All of them should be here so we can appreciate them once more.
So Timothy Bell, the nephew of Kansas City Royals manager Buddy Bell and grandson of the late Gus Bell, could get a hug from his family, which knew he always wanted to be a Marine and never tried to force baseball on him.
So Jason E. Smith, the rebel from Phoenix who delayed a baseball scholarship to Glendale Community College to learn some discipline in the Marines, could get to play an inning of college baseball. He had straightened out and was talking with the coaches about playing once his military commitment was up. Then he died on New Year's Eve 2004.

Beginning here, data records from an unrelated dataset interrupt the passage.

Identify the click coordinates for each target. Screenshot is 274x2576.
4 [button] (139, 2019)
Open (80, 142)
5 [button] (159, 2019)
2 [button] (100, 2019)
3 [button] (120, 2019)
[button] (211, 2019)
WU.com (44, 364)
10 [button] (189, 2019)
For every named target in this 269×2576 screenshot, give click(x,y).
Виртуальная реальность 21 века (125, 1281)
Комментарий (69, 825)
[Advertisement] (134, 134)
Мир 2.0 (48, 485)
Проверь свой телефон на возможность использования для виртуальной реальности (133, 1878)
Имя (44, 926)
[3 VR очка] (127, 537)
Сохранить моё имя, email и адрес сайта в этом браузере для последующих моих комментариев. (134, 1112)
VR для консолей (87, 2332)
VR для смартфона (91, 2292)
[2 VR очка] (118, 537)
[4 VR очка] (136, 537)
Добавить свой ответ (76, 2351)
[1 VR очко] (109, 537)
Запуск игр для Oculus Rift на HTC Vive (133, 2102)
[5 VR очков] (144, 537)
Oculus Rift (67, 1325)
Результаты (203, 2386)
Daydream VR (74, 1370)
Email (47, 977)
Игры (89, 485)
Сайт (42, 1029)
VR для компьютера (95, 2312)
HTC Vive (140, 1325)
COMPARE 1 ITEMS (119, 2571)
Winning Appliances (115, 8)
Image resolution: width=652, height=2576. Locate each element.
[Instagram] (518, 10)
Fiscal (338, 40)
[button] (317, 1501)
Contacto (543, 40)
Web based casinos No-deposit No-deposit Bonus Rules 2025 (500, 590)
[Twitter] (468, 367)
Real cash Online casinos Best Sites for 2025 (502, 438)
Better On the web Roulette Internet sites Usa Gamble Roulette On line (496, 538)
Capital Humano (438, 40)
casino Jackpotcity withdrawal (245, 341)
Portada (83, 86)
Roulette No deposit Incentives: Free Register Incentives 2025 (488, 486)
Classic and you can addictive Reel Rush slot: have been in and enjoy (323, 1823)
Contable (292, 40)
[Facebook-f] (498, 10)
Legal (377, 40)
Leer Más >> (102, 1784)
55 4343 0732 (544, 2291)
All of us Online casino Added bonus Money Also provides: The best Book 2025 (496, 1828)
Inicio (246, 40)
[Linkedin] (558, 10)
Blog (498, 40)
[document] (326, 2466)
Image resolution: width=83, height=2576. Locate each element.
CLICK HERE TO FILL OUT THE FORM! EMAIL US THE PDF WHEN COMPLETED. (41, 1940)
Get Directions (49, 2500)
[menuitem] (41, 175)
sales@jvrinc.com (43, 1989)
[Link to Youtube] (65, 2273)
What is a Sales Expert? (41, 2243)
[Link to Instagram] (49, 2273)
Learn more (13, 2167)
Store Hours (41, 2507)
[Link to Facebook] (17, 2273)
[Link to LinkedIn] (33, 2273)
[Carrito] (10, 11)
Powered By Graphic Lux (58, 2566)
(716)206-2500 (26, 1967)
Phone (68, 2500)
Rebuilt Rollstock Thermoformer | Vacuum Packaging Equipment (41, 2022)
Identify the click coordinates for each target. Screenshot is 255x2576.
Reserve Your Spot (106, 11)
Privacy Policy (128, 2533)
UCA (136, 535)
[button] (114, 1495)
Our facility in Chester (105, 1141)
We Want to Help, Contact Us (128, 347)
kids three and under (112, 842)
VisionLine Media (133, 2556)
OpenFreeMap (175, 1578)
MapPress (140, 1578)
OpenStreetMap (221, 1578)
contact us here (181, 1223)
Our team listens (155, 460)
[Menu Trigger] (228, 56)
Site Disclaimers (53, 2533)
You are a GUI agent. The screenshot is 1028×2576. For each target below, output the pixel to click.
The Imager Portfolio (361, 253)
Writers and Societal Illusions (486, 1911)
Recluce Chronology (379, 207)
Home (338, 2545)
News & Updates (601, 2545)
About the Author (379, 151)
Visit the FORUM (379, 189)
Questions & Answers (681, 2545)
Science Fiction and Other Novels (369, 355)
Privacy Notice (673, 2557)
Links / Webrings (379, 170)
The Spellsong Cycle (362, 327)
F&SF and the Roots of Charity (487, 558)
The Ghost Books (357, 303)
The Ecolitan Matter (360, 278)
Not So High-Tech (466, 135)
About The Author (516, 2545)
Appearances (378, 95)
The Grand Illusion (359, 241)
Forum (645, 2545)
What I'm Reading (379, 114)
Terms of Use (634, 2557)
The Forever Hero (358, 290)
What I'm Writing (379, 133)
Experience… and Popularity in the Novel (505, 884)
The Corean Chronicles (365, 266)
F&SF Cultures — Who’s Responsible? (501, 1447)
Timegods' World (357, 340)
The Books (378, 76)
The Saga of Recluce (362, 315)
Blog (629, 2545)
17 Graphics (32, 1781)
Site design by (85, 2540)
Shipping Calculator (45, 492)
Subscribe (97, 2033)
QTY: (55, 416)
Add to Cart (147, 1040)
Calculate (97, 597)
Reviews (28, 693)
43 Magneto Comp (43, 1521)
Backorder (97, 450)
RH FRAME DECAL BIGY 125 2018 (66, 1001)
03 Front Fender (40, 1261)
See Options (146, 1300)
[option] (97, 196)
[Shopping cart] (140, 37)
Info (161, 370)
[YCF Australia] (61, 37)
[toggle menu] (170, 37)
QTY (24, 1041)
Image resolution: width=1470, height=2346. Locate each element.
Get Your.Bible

Hopefully, Rob Ford will be home soon, so he can see all the ways he's appreciated.
Rob, a captain with the Nebraska National Guard, grew up a Royals fan and wanted nothing more than to meet George Brett. When Ford was last home on leave, in February, his phone rang, and the Caller ID read: BRETT, GEORGE.
"Honey," said his wife, Renee, "I think George Brett's on the phone."
They talked for about 10 minutes, and Brett invited Rob and his family to Kansas City during his next leave. Aug. 5 is Military Appreciation Day at Kauffman Stadium. They already set up a meeting.
They'll discuss the war in Iraq. That's what people ask military personnel about. They'll chat about Ford's role training the new Army in Afghanistan. That's another interesting subject.
When all the small talk is out of the way, they'll talk baseball, because it's the great unifier, the game that stole the hearts of Rocky Baragona, Jon Reed and Danny Varnado before their lives were stolen from us.